What you have to do:
Every line from the one holding "Given: Open calendar" to the end of the entries should be repeated exactly, with the pictures left out.

•••

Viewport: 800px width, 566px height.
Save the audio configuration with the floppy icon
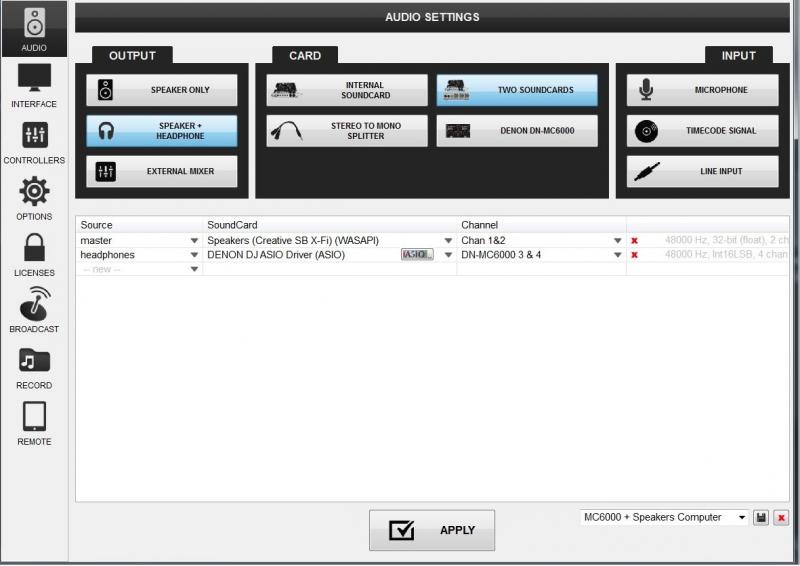click(761, 517)
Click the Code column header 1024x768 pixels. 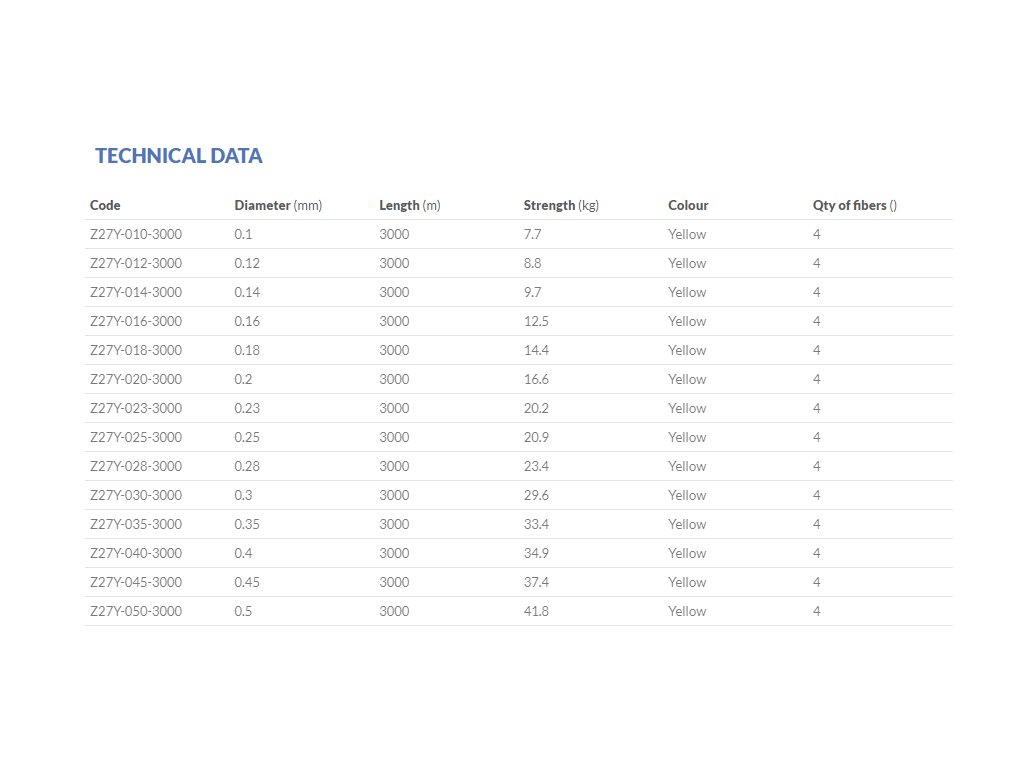coord(105,205)
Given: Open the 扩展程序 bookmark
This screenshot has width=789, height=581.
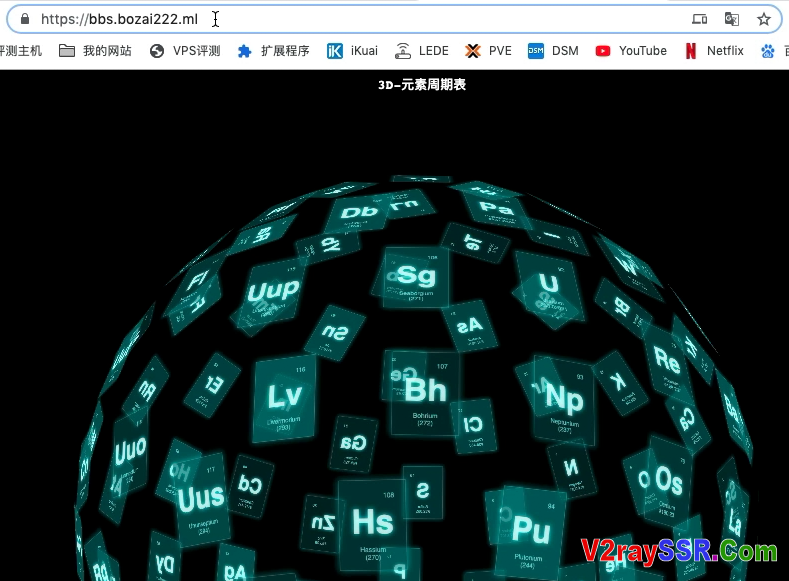Looking at the screenshot, I should pos(273,51).
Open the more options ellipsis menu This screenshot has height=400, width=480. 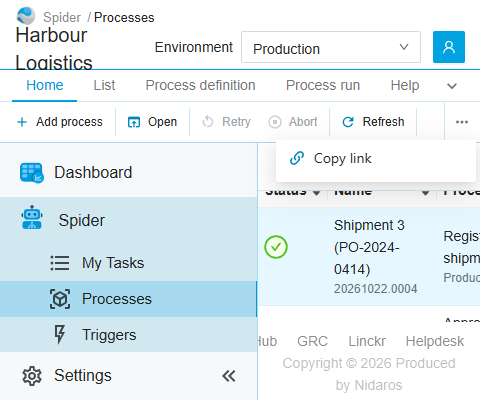462,122
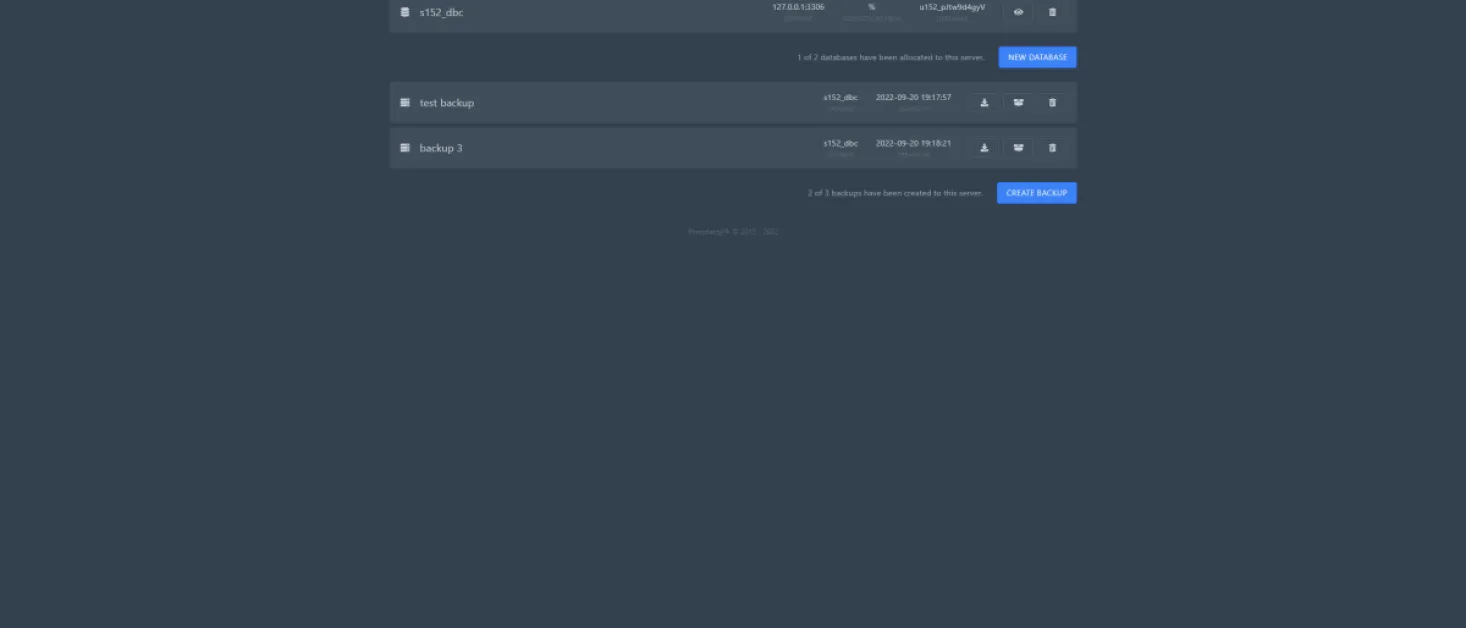Delete the s152_dbc database via trash icon
The width and height of the screenshot is (1466, 628).
tap(1052, 12)
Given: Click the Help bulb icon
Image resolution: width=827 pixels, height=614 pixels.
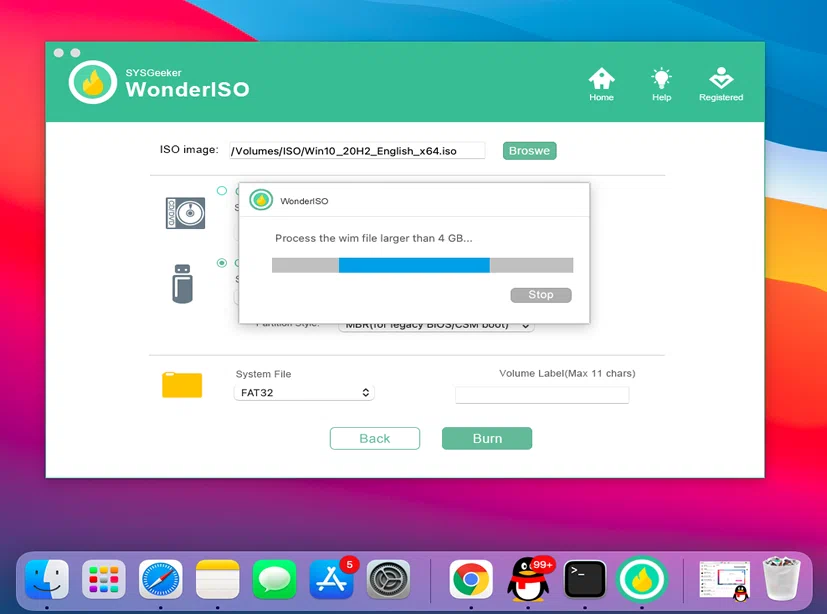Looking at the screenshot, I should point(660,80).
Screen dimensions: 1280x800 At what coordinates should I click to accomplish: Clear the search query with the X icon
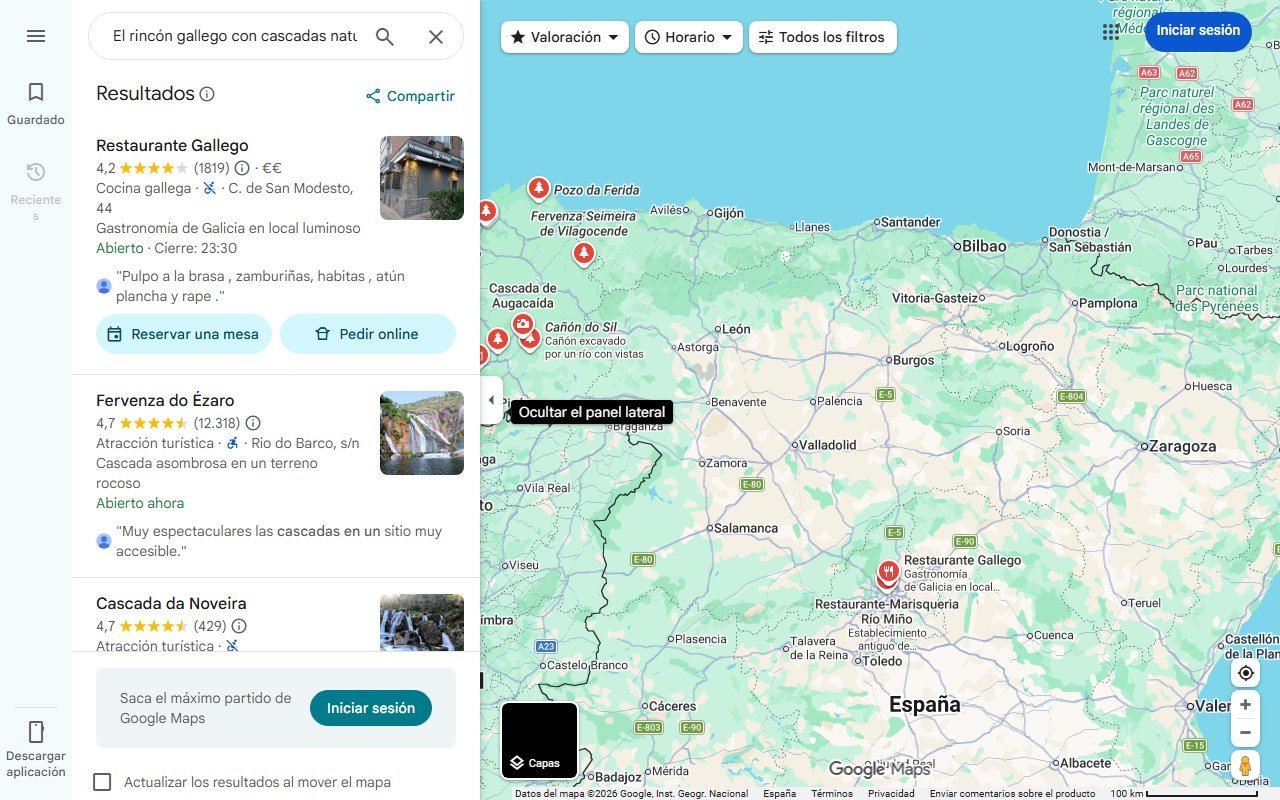[436, 36]
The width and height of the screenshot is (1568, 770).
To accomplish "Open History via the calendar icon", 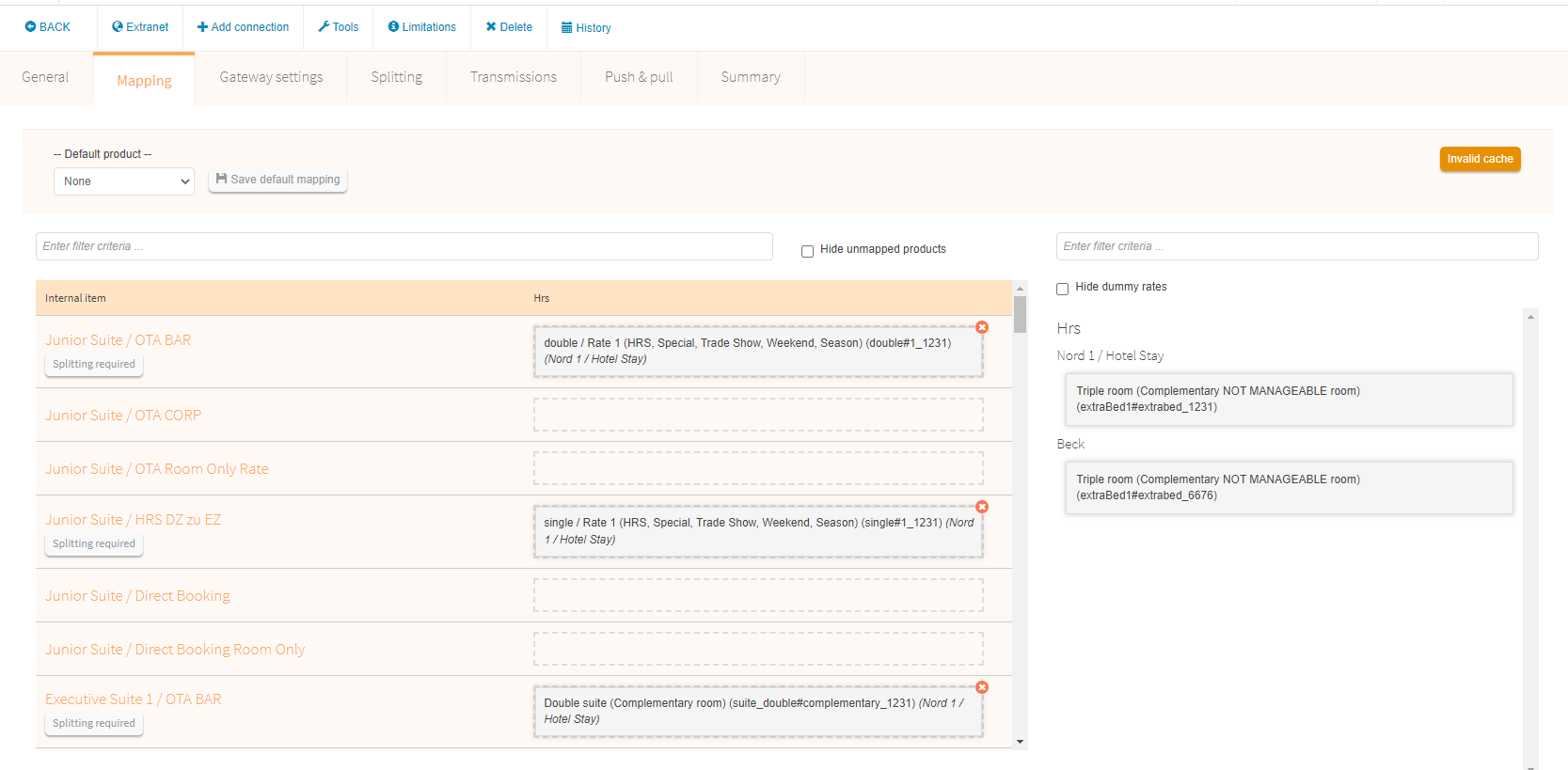I will tap(567, 28).
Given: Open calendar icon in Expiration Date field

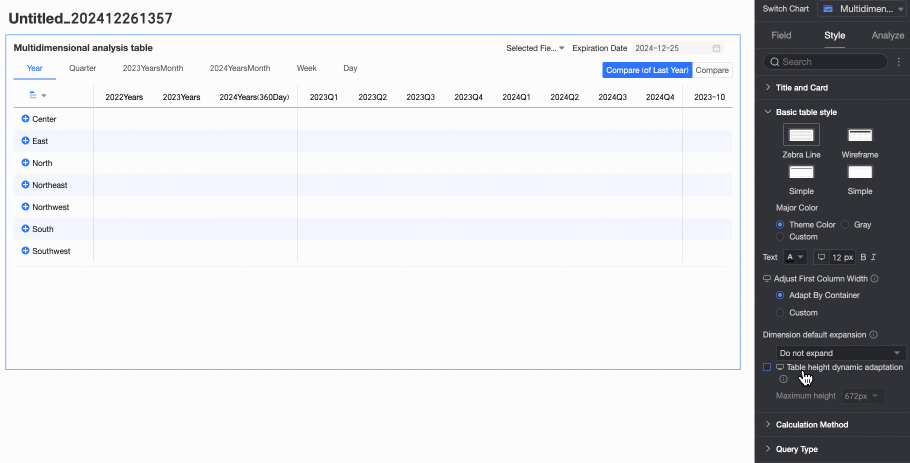Looking at the screenshot, I should pyautogui.click(x=716, y=48).
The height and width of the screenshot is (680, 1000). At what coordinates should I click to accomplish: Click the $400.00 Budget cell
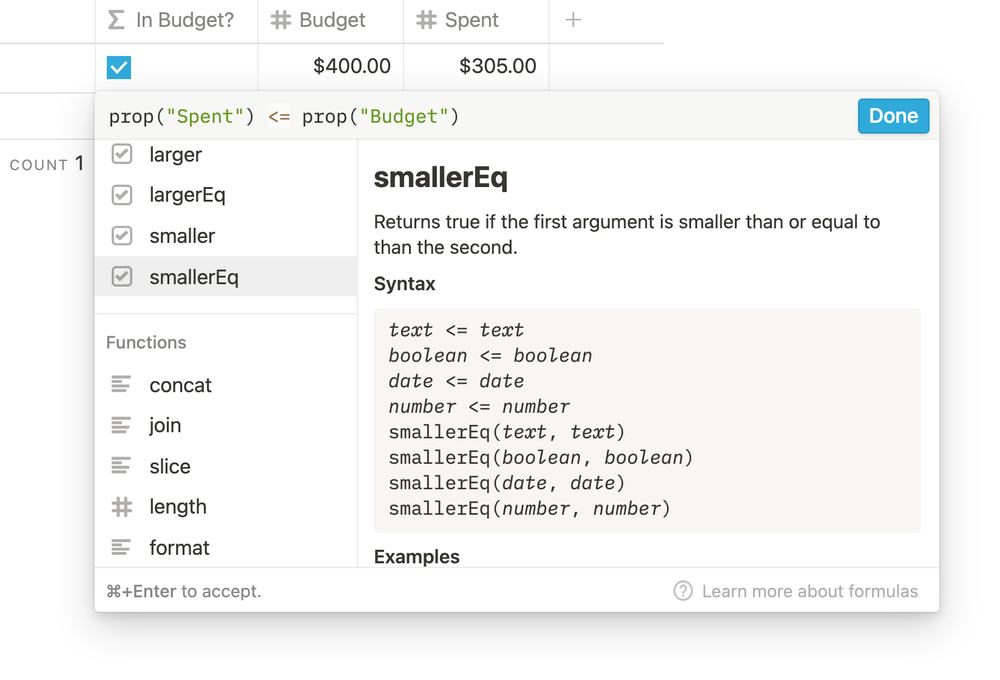pyautogui.click(x=331, y=67)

•••

Answer section:
Given: Open calendar icon in Expiration Date field

Looking at the screenshot, I should pyautogui.click(x=716, y=48).
The height and width of the screenshot is (680, 1000). At what coordinates should I click to accomplish: Click the $400.00 Budget cell
pyautogui.click(x=331, y=67)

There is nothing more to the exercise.